Member of the U.S. House of Representatives from South Carolina's 2nd district
- In office March 4, 1789 – March 3, 1791
- Preceded by: Constituency created
- Succeeded by: Robert Barnwell

Member of the South Carolina House of Representatives from St. Philip's and St. Michael's Parish
- In office August 31, 1779 – November 4, 1788

Personal details
- Born: June 16, 1743 Tiaquin, County Galway, Kingdom of Ireland
- Died: March 30, 1802 (aged 58) Charleston, South Carolina, U.S.
- Party: Anti-Administration
- Profession: Judge

Military service
- Allegiance: United States of America
- Branch/service: Continental Army South Carolina Militia
- Years of service: 1778; 1780–1782
- Battles/wars: American Revolutionary War

= Aedanus Burke =

American soldier, judge, and politician (1743–1802)

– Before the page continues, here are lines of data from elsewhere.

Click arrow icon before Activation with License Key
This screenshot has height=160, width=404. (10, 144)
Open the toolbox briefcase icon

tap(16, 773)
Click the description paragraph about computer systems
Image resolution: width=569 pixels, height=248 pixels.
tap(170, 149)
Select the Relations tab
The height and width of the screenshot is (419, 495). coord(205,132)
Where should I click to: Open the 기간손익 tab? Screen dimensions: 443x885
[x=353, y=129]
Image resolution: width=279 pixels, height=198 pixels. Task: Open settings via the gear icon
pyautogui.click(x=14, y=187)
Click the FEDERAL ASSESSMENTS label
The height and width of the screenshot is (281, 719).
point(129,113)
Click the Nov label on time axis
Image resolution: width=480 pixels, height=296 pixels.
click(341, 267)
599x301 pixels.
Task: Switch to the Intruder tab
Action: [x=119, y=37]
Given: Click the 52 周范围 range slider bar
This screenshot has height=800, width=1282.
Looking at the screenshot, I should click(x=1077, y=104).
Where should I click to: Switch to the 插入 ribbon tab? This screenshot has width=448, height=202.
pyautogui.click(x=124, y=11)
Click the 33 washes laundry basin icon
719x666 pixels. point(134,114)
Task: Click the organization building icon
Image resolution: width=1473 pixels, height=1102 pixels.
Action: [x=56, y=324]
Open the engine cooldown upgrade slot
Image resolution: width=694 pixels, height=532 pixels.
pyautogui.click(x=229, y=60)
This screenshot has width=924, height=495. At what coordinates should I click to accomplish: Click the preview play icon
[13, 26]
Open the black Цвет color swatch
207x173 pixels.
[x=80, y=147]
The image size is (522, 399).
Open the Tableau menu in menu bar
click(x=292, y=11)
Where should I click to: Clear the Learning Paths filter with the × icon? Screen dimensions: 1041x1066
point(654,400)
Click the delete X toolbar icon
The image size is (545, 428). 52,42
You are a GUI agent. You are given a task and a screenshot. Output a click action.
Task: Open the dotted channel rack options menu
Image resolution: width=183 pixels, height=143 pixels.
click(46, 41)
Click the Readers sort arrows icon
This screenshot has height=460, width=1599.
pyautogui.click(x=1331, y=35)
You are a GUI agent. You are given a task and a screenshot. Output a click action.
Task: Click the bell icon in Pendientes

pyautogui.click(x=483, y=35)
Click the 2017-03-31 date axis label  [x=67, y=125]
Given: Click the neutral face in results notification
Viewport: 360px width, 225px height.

Aedanus Burke (June 16, 1743 – March 30, 1802) was a soldier, slaveholder, judge, and United States representative from South Carolina.

==Life==
Born in Tiaquin, County Galway in the Kingdom of Ireland, Burke attended the theological College of Saint Omer, visited New Orleans, visited the West Indies, and moved back to the American Colonies, settling in Charles Town, South Carolina (now Charleston). Burke served in the militia forces of South Carolina during the American Revolutionary War and was appointed a judge of the state circuit court in 1778, serving until the enemy overran the state. Burke was a member of the South Carolina House of Representatives from 1778 to 1779 and again served in the Revolutionary Army from 1780 to 1782.

In 1783, Burke published two pamphlets, An Address to the Freemen of South Carolina (January 1783) and Considerations on the Society or Order of Cincinnati (October 1783), under the pseudonym Cassius where he criticized the nascent Society of the Cincinnati for being an attempt at reestablishing a hereditary nobility in the new republic.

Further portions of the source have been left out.